Tilt () is a 2011 Bulgarian drama film directed by Viktor Chouchkov. The film was selected as the Bulgarian entry for the Best Foreign Language Film at the 84th Academy Awards, but it did not make the final shortlist.

Plot
The film is set in the early 1990s and tells the story of four friends who are trying to make money with the dream to open their own bar, to be called TILT. A chance meeting between Stash (Yavor Baharoff) and Becky (Radina Kardjilova) brings them to a passionate love affair. 

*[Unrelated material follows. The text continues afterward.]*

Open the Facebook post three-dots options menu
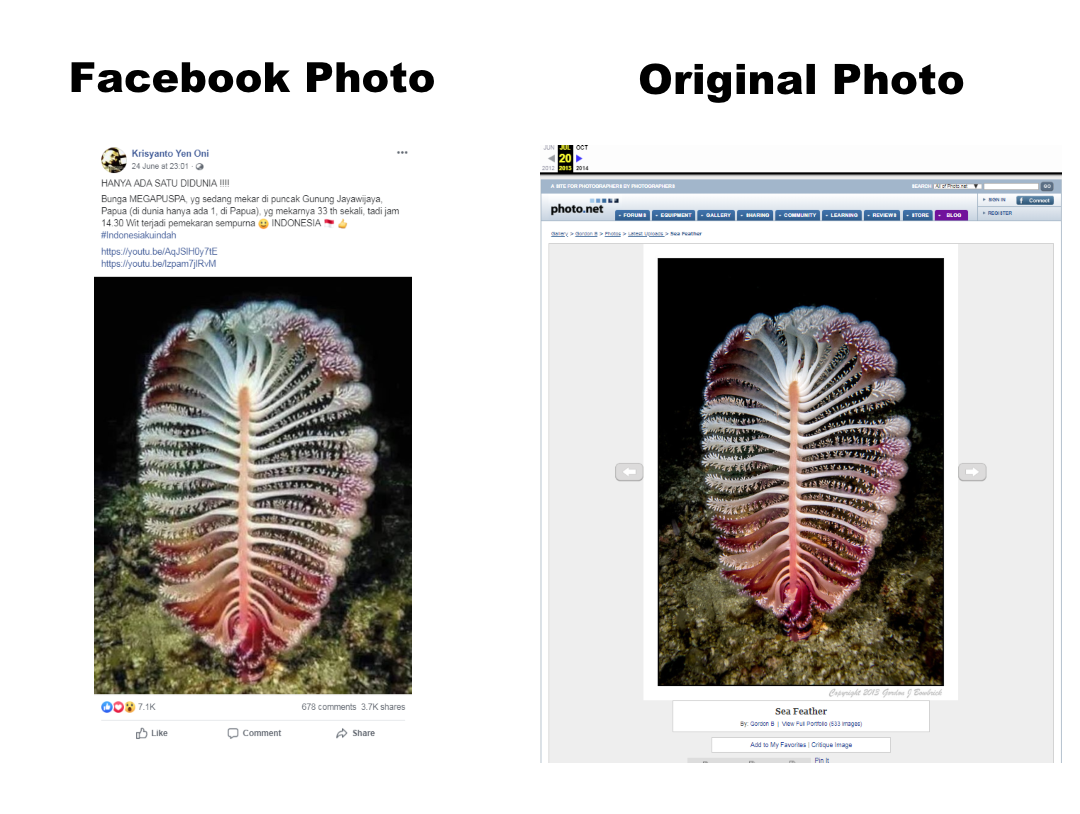Viewport: 1080px width, 814px height. click(x=402, y=153)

Suddenly, they are caught illegally distributing porn films. Becky's father, a police colonel, takes charge of the case and threatens them with prison. The only way to avoid going to jail is for Stash and Becky to stop seeing each other. They decide to run away to a small German village. Being poor emigrants, they find themselves in a series of funny and absurd situations. Stash is constantly trying to reach Becky, but with no luck. The four friends finally decide to go back to Bulgaria. Meanwhile, Bulgaria has changed, and so has Becky.

Cast
 Yavor Baharov as Stash
 Radina Kardjilova as Becky
 Ovanes Torosian as Gogo
 Alexander Sano as B-Gum
 Ivaylo Dragiev as Angel
 Phillip Avramov as Snake
 Joreta Nikolova as Stash's Mother
 Georgi Staykov as Katev
 Georgi Novakov as Grigorov
 Robert Yanakiev as Sgt. Manolov
 Max Reimann as Bar Owner
 Alexander Hegedush as Pizza
 Thomas Frahm as Shopkeeper
 Sabine Neumann as German Girl
 Britta Fleischhut as German Girl

Release
After it premiered in Bulgaria in February, the film was screened at ten international film festivals, including Santa Barbara, Goteborg, Montreal, Singapore, Raindance (London) and Woodstock. Tilt has been very positively received in the USA where it has been selected for five festivals, including the Seattle International Film Festival.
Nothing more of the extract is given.